Two ancillary mechanisms were designed to take care of some of these issues: hypertext linking was considered a behaviour important and widespread enough among the document types to be directly supported in the language, and the XLL specification [BD97] is meant to take care of the linking paradigm of XML. The typographical rendering of markup elements, that is part of the definition of HTML, is outside of the concern of XML, since the element set is open and the emphasis is on structure markup rather than formatting. The XSL (Extensible Stylesheet Language, [ABC97]) specification, currently just being proposed for discussion, is meant to provide a general way to attach a set of rendering instructions to the elements of an XML document.

Although at this time XSL is in a too early stage of development to be reliably discussed, it is clear that the proposed mechanism will provide XML syntax for selecting and using graphical constructs from either one of the two major stylesheet languages currently available on the Web: CSS and DSSSL.

It is worth noting that, in spite of the relevant differences that can be found between the two stylesheet languages, neither of them supports or consider the display of non-textual data, which clearly is an important need of many of the above mentioned communities.

3 The need for displets

While the XML markup language is well suited for specialised notations, behaviours and rendering are not well supported by the X*L language family except for links and text.

The stylesheet languages available within the XSL framework focus on typographical control: they have precise instructions on the type of font to use, the margins and alignment to provide to paragraphs, how to format tables, etc. In short, they are thought essentially for textual data.

This hasn't deterred many special communities from using XML for standardising their notation and markup needs, but they are planning special applications and applets for the correct display of their documents.

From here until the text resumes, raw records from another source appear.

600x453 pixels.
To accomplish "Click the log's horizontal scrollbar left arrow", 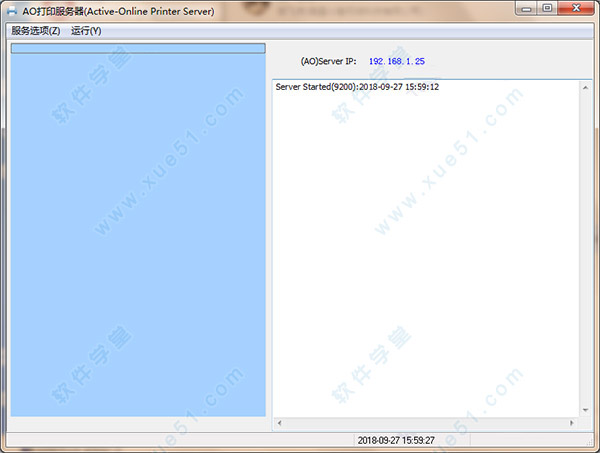I will pos(279,423).
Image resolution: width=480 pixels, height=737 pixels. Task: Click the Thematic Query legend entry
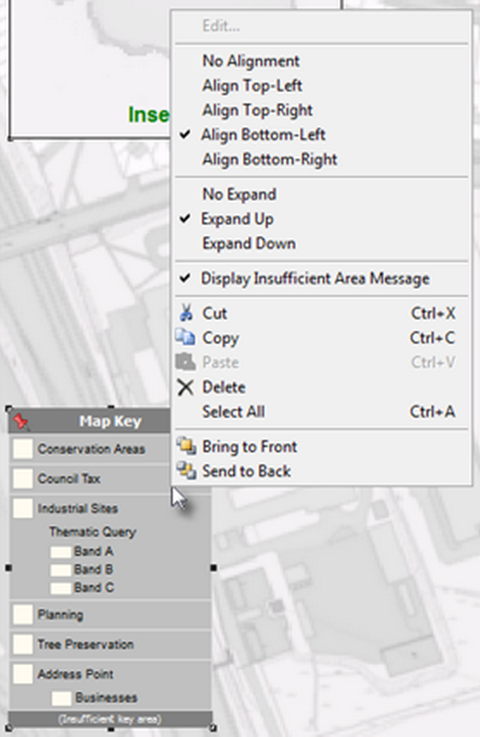pos(93,532)
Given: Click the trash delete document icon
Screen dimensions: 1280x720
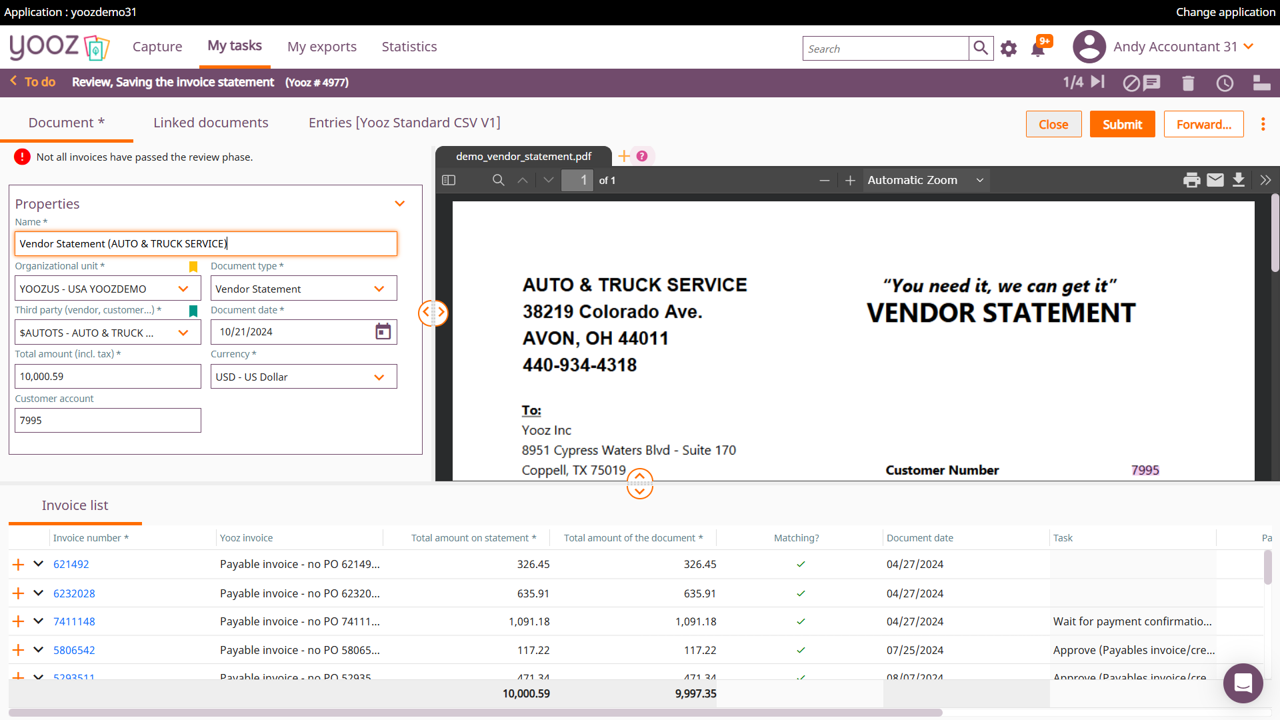Looking at the screenshot, I should (1188, 83).
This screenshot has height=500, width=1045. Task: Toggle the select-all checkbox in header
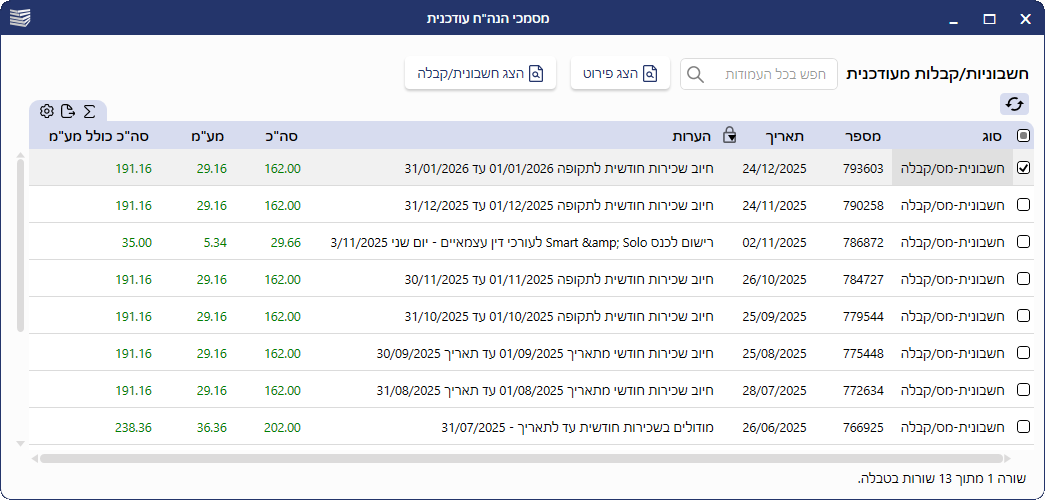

For instance, the HTML-Math working group have moved their specifications from extending HTML to specifying a XML application [IM97]. The display problem is very clear in the mind of the authors of the specification: the use of images for an equation, that are created statically and independently of the surrounding text, is limiting in several ways: the point size and type, the background, the line alignment may match the surrounding text on the system where it was produced, but not the system where it is displayed. Furthermore, while the resolution of images and text may be the same on the screen, print resolution usually is much improved for text, but would remain exactly the same for a GIF or a JPEG image.

Also the problem of rendering software is clear to the authors of the document: at present, only specialised Java applets and plug-ins can be foreseen to take advantage of the new notation. Further, more general and flexible solutions can be hypothesised using some way to extend the stylesheet mechanism of XML and relying on the document model that is being proposed for Web-based data [DOM97]. Currently there are some applications and browser that do or plan to support MathML (WebEQ, IBM techexplorer, MathType, etc.).

The chemistry community is also using XML to provide support for the myriad of different notation needs of their science. The CML language [MR96] is an application of XML meant for chemical data, another kind of information that cannot be easily represented by text. JUMBO is a specialised browser for CML documents: it is an autonomous application (an applet is being developed in these days), and provides several independent windows where each type of chemical data is displayed.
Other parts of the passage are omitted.